Delegations (Section 18)
  1. The Permanent Secretary for Industry and Trade may, in writing, delegate to the Deputy Permanent Secretary all or any of the Chief Executive’s powers under this Act.
  2. The Chief Executive may, in writing, delegate to the General Manager of the Fiji Trade and Investment Bureau all or any of the Chief Executive’s powers under this Act or the regulations.
 
Foreign Investment Regulations

FOREIGN INVESTMENT REGULATIONS 2009
Citation and Commencement
  1. These Regulations may be cited as the Foreign Investment Regulations 2009.
  2. The Regulations were effective from 16th January, 2009.
Definition
Operational Date: the date in which the Foreign Investment Registration Certificate (FIRC) is issued
Implementation Period: 12 months from the date the FIRC is issued, for foreign investors with a minimum investment financial threshold below $2.5million; or 18 months for investment on or above $2.5million.
Reserved Activities (Section 5)
The following activities are prescribed for Fiji Citizens only.

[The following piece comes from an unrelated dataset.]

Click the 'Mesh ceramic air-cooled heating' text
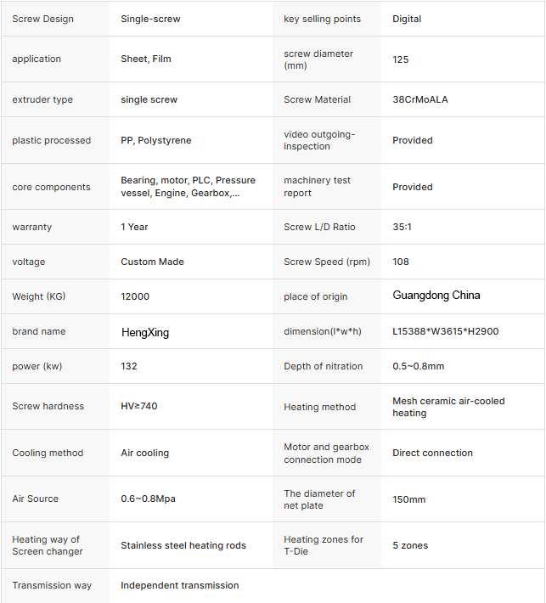 click(448, 407)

(a)     A Milk Bar or Cafeteria Business;
(b)     A Taxi Business;
(c)     A Kava Business;
(d)     Retail Sale Via Stalls and Markets;
(e)     A Handicraft Business;
(f)      Tailor Shops;
(g)     Repair of Personal and Household Goods;
(h)     A Plumbing Business;
(i)      An Electrical Business;
(j)      Plant Nursery and Care;
(k)     A Day-care Centre;
(l)      An Internet Café and Amusement and Gaming Centres;
(m)    Home-stay Lodging Services;
(n)     A Bakery Business, other than those operated within the vicinity of a hotel/resort and/or operated by foreign owned hotels/resorts;
(o)     Backpacker Operations;
(p)      A Nightclub, other than those operated within the vicinity of a hotel/resort and/or operated by foreign owned hotels/resorts; and
(q)     A Liquor Bar, other than those operated within the vicinity of a hotel/resort and/or operated by foreign owned hotels/resorts.
Restricted Activities – Specified (Section 6)

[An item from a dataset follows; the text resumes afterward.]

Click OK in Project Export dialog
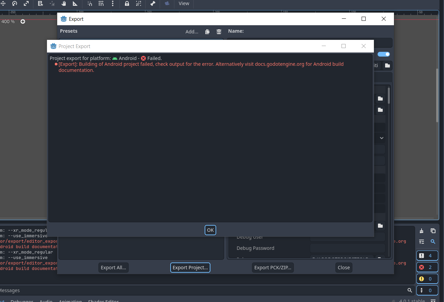This screenshot has width=444, height=302. coord(210,230)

The following list of activities has conditions, which must be met by foreign investors who wish to pursue them.
1. Fishing
At least 30% equity held by Fiji citizen(s) and the foreign investor must have at least $500,000 in owner’s contribution or paid-up capital for companies in the form of cash from the operational date, to be fully brought into Fiji within the implementation period.
2. Forestry (Plant management & logging)
A foreign investor must undertake value adding and must have at least $500,000 in owner’s contribution or paid up capital for companies in the form of cash from the operational date, to be fully brought into Fiji within the implementation period.
3.  Manufacturing
(i)  Tobacco production
A foreign investor must use at least 75% locally grown and processed tobacco in all domestic cigarette production and must have at least $500,000 in owner’s contribution or paid-up capital for companies in the form of cash from the operational date, to be fully brought into Fiji within the implementation period.
4. Tourism
(i)  Cultural heritage
Any activity involving investment in the cultural heritage of the Fiji must have at least $500,000 in owner’s contribution or paid-up capital for companies in the form of cash from the operational date, to be fully brought into Fiji within the implementation period.
5. Services
(i)  Real Estate Management
A foreign investor engaging in real estate management and real estate agents must have at least $1m in owner’s contribution or paid up capital for companies in the form of cash from the operational date, to be fully brought into Fiji within the implementation period.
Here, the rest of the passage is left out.